Boosted diesel engine test system.

The single cylinder machine adopts intake and exhaust double top camshaft valve mechanism. The intake valve lift curve is shown in Figure 2. The valve has a clearance of 0.5 mm and the actual valve lift is 8 mm. The exhaust valve phase remains unchanged during the test. By replacing the intake camshaft of the Pi contour line, the Miller intake phase is realized by delaying the IVC phase while keeping the intake opening phase unchanged. The original IVC phase is 70°CA after BDC, and the other two Miller intake phases are 110°CA and 120°CA after BDC, respectively, marked as Base cam, LIVC cam, and DLIVC cam.

Figure 2.

Valve lift profiles for different camshafts.

In order to explore the effect of Miller cycle on combustion and gas exchange process of high strength diesel engine, the experiment was carried out at the speed of 3800 r/min and the average effective pressure was 26 bar. In order to keep the output power unchanged, the injection pressure was fixed at 180 MPa, and the excess air coefficient was maintained at around 1.7 by adjusting the inlet pressure to compensate for the change of air intake caused by Miller phase. At this phase, the injection pulse width and the injection advanced angle were adjusted.

Results and analysis

Effects of LIVC and DLIVC on Miller loss

The compression process of the ideal cycle of the internal combustion engine is an adiabatic compression process. However, due to the late closing of the inlet valve, the compression curve will deviate from the adiabatic process and form the compression loss. In the Miller cycle with late closing of the intake valve, the compression loss caused by the significant delay in the compression starting point cannot be ignored.

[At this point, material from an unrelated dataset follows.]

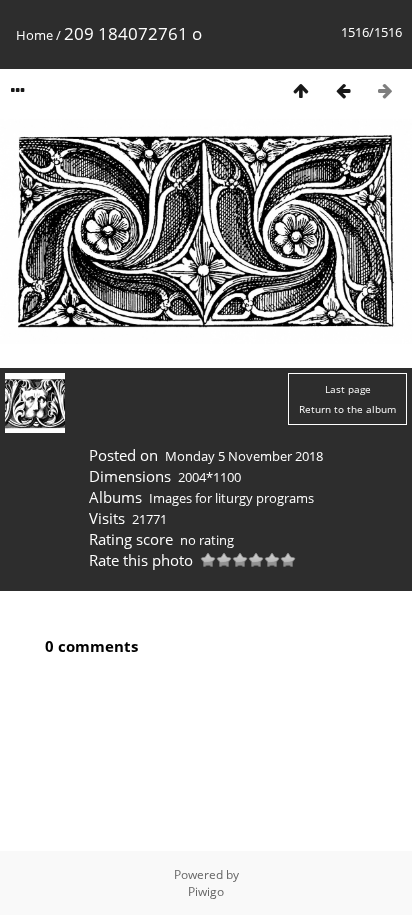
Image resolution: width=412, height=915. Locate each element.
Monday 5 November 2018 (244, 456)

The deviation between the actual compression line from the stop point to the IVC phase and the adiabatic compression line reaching the same cylinder pressure is defined as Miller loss, which can be calculated according to the following formula (1).

W_{M} = \int_{V_{d}}^{V_{i v c}} [p (V) - p_{s} (V)] • d V

(1)

Where, $W_{M}$ is Miller’s loss work, $V_{d}$ is the cylinder volume at the phase when the piston is at the stop point, $V_{IVC}$ is the cylinder volume at the IVC phase, $P (V)$ is the actual cylinder pressure under different cylinder volumes, P_s(V) is the cylinder pressure adiabatic compression under different cylinder volumes, $V$ is the working volume of the cylinder.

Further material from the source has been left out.